Marathi-Kannada saint and religious poet

Sri Shreedhara Swami Maharaj (7 December 1908 – 19 April 1973) was an Indian prominent Kannada-Marathi saint and religious poet in the Hindu tradition. Shreedhar Swami was a devotee of Lord Ram and a disciple of Samarth Ramdas. Recognised as the incarnation of Adi Guru Sri Dattatreya

==Early life==
Sri Shreedhara Swami Maharaj was born in a Brahmin family to Narayan Rao and Kamalabai Deglurkar on 7 December 1908 in Lad Chincholi, Karnataka. He was born on Datta jayanti in the evening when the chariot carrying Guru Datta was passing by the house. He was born as a boon given by Adi guru Dattatreya to his parents, as they prayed to adi guru Dattatreya to be born as their child. He was a devotee of Lord Ram and a disciple of Samarth Ramdas. When Shreedhara Swami was 3 years old he lost his father and thereafter his mother and elder brother Trimbak took care of the family. Young Shreedhara was admitted to a school in Hyderabad for his primary education. Since the very early days he was spiritually inclined. One recorded incident from his early childhood is as follows: He had once fallen very ill and had lost a lot of days at school because of it. Thus he feared that he might fail in the examinations. His mother then told him to constantly chant the name of Lord Ram and that he would see him through the exams. He solemnly started doing that so much so that he finally did not do any studies at all and all the time chanted the name of Ram. On the day of examination he went without reading anything and to the surprise of everybody he answered every question so nicely that he did secure first rank.
Shreedhar Swami's elder brother died when he (Shreedhar) was just ten. His mother, unable to cope with the shock and prolonged illness, soon followed him. After her death Shreedhar Swami went to Gulbarga to live with his aunt and continued his education there. After spending a few years in Gulbarga, he headed for Pune where he lived in an orphanage for sometime. Here his urge for spiritual enlightenment grew and on the suggestion of one Mr. Palnitkar, he embarked on a journey to Sajjangad with the intent of seeking spiritual knowledge at the place where Shri Samarth Ramdas had resided nearly three hundred years ago.
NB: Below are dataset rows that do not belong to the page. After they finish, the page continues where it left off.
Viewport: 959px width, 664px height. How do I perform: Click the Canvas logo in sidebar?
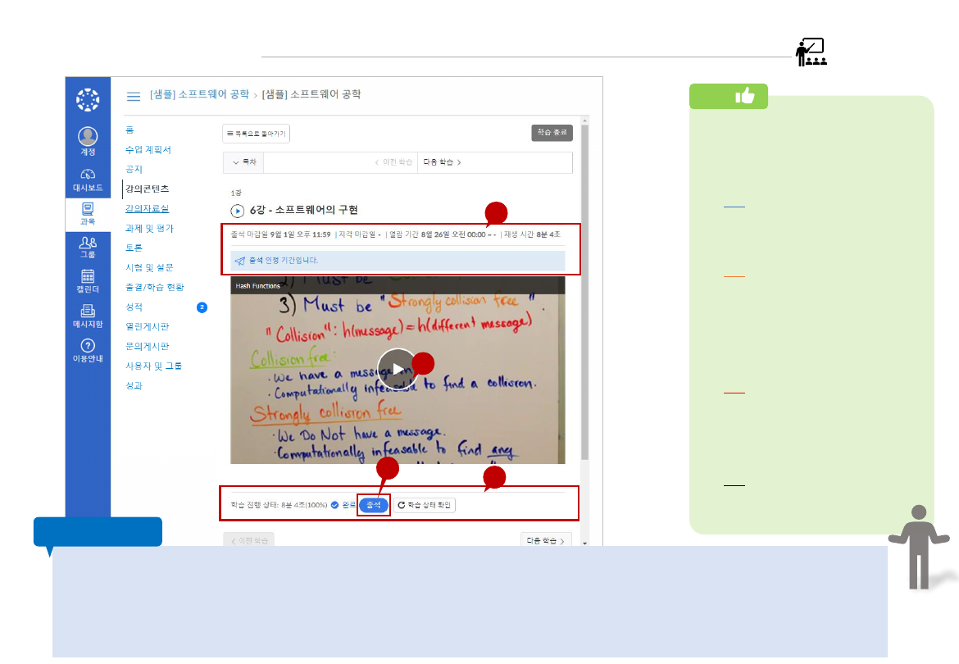(88, 99)
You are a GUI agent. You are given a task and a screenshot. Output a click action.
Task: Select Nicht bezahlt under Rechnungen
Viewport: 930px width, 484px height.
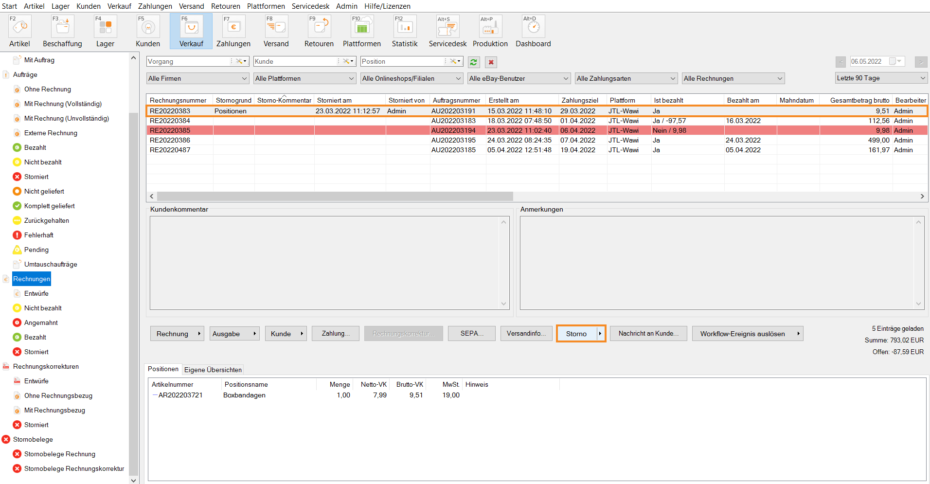pos(43,308)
==Sajjangad and Spiritual Awakening==
During the course of time, he got well-acquainted with one of his teachers at school, Shri palnitkar Guruji. Discovering Sridhar's intense inclination towards spiritualism, he advised him to solicit the blessings of Samartha Ramdas Swamiji. Sajjangad was the abode of Swami Samarth Ramdas for the last six years of his life. Legend has it that a stone structure (his Samadhi) surged out of its own at the cremation place of Shri Samartha on the very next day of his nirvana.
His yearning for a spiritual awakening at this point can be gauged by the fact that he started to dispose all his money to the poor and the remaining he just threw. He liked a particular sweet dish, so he bought it, kept it in front of Lord Ram's idol and then mixed cow dung in it and ate it. Now he could not even think about the dish he once liked so much. On the day of departure to Sajjangad, Which also coincided with Vijayadashmi, he suddenly felt that he was going there to find out the creator of the universe who had control over the living, nonliving things and also time and space.
After one and a half years of having arrived at Sajjangad, Samarth Ramdas himself blessed Shreedhar Swami. Later, he directed him to go south to Karnataka and spread the real message of Sanatan Vedic Dharma.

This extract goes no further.